Published Jan 01, 2006Bloc Party singer Kele Okereke is already tired of the oft-related story that he handed a demo CD to Franz Ferdinand's Alex Kapranos in October 2003. Okereke would prefer to testify about how his London, UK-based band is injecting dance-hungry art-punk with a dose of Technicolor on their highly touted debut, Silent Alarm.
They've received copious media coverage already, both in their homeland and here in North America, long before their album's release, and Okereke thinks they're worth every drop of ink. "To be honest I'm pretty confident about what we do as a band. I'd be worried about the amount of exposure we were getting if I thought we weren't a good band. As it is, I am confident that we've written a good album that we're proud of," he says.
"We're continuing to write songs that I'm even more proud of. It's quite interesting to be in a position where people are talking about you, because it can make them more suspicious. All that it guarantees is that you'll be exposed; it doesn't guarantee whether that exposure will be good or bad, or what everyone will see in you," he continues. "I've never really cared about what people think, to be honest. As long as we enjoy the music we make, that is the only thing that matters because public opinion is fickle."

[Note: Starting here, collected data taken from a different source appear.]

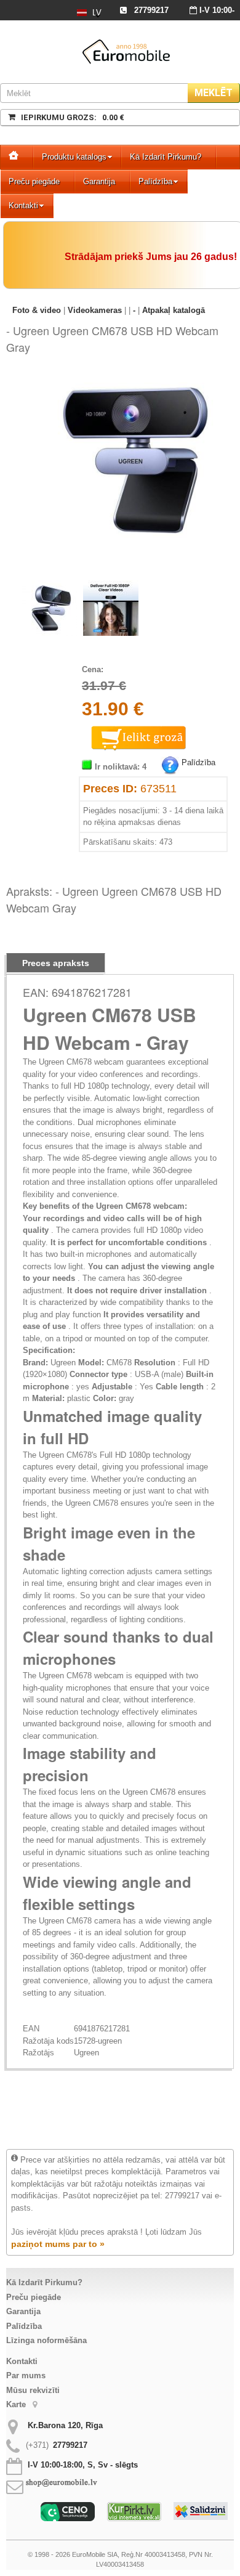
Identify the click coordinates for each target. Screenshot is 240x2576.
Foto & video (37, 310)
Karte (17, 2404)
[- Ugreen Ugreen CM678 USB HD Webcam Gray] (135, 379)
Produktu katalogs (74, 156)
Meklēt (213, 93)
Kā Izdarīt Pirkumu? (165, 156)
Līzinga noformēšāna (46, 2340)
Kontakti (23, 205)
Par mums (26, 2375)
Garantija (99, 181)
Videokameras (95, 310)
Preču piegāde (34, 181)
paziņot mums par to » (58, 2244)
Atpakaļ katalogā (173, 310)
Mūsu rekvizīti (33, 2390)
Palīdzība (155, 181)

They needn't worry for now: Bloc Party's music is already a proven chart success and has become universal in crossing all sorts of boundaries musical and cultural while exploring a variety of musical genres. "We didn't want to be seen as some prosaic indie band. There are lots of other kinds of music that we certainly feed upon when writing our music. It's all about ascending boundaries and making something that we thought was good."
With signal calls that evoke the best work of New Order, Blur, the Cure and Gang of Four, Bloc Party certainly have the flair to fulfil their ambitions. In striving to please themselves they have recorded a textured, mesmerising and accessible album that defies simple categorisation. The guitars are ferociously crisp and inventive, the rhythm section booms with dance floor authority and Okereke's call for response is pronounced and poignant.
"We found that a lot of modern guitar music is quite boring, to be quite honest," he confesses. "Sonically there seemed to be no ambition, and while we were listening to a lot of modern guitar bands, I think it just became a case of making sure that our album was vast-sounding without being cheesy."
Searching for "someone with a knowledge of dance music as well as rock music" to capture their vision, they enlisted Paul Epworth (the Futureheads, Maximo Park, the Streets), one of the world's most sought-after producers/remixers. "I think that we intentionally didn't want to make anything too slick because that is what this band is about; there is dirt and there is grit."
With Epworth's help, the band found themselves a cut above their peers. "I think that for us, we never wanted to sound like some crap garage rock band. We were really obsessed with sound and the way we play as musicians; we're really obsessed with the sonic capabilities of our instruments," Okereke explains. "We wanted to make an album that reflected that. Again, it raises my point that the modern guitar music I hear just really sounds like a flat experience. We want to stand out."